Last March I testified at the Truth Commission on Conscience in War (TCCW) at the Riverside Church in New York City. Later, in July, I was on a panel at thePeace Among the Peoples conference in Elkhart, Indiana. Both events placed a much needed emphasis on service members and the place of moral conscience in war. Selective Conscientious Objection (SCO) played prominently in each instance, but it is important to understand that SCO is very different than the prevailing framework that has defined conscience in war.
Current regulations (Instruction 1300.6 for the Department of Defense) are clear that conscientious objector status (or “CO status”) is to be granted only to those individuals who object to “participation in war in any form.” Therefore,conscientious objection, as it is currently acknowledged by the Department of Defense, is reserved to those who identify as strict pacifists. An important caveat is that one’s reason may be based on moral or ethical reasoning as well as religious training or belief. Selective objection, wherein a service member objects not to the idea of warfare as a whole but to particular wars, is not yet recognized.
To understand selective conscientious objection, it helps to imagine objection and obedience as two ends of a scale. The current regulations recognize the extreme ends of the spectrum. On the one hand, legitimate objectors are only those who, by virtue of a “crystallization of conscience,” would deny that the conduct of war has any moral, ethical, or religious legitimacy. On the other, service members are expected to obey orders basically without qualification, since “unlawful order” is nowhere defined in the entire cannon of military law known as the Uniform Code of Military Justice (Title 10, Chapter 47, U.S. Code).
Folks in the former camp are what I refer to as universal pacifists, since their pacifism is not contingent upon other claims, such as the tenets of just war theory. Those in the latter camp would adhere to something we might call universal obedience, where it is considered more or less unthinkable that submission to legitimate authorities be questioned.

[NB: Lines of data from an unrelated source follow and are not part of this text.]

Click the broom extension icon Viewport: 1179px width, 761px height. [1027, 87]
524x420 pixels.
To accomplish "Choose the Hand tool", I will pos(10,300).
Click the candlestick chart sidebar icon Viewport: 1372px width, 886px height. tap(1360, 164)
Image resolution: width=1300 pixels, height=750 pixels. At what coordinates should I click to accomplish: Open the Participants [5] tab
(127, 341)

A vocal minority occupies both extremes, producing considerate, rational arguments in support of their beliefs (whether influenced more by holy scripture or Machiavellian political philosophy, respectively).

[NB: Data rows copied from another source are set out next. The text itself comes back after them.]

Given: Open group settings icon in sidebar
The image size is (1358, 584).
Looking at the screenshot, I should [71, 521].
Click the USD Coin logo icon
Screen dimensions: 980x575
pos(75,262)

Most service members (as well as ordinary citizens) find themselves more toward the center of this spectrum. This vast majority finds the debate too nuanced to hang their hat on either obedience or objection. Theirs is a selective objection or obedience because it is contingent upon certain factors, such as the hard to dismiss violence in the Hebrew scriptures and Pauline discourse about the authorities, or protection of the innocent, just cause, and right intention (three major tenets of just war).
The people that occupy this middle ground would scoff at the idea of both unquestioning obedience and unqualified objection. They might object to specific wars (like Vietnam or Iraq), but not others (like World War II or Afghanistan). My bet is that most readers are either contingent pacifists or selective objectors — that you would retain the right to object to, or obey orders within war if you were to serve our nation with the distinction and honor that our service members do every day.
What has been called Selective Conscientious Objection (SCO), reasonable as it may be, has been drowned out by the polarity of the extremes. The cacophony at the margins of national moral considerations has been debilitating to the centrist consciences of our young uniformed men and women. Patriotic fervor has undone our heritage of humble confidence with power.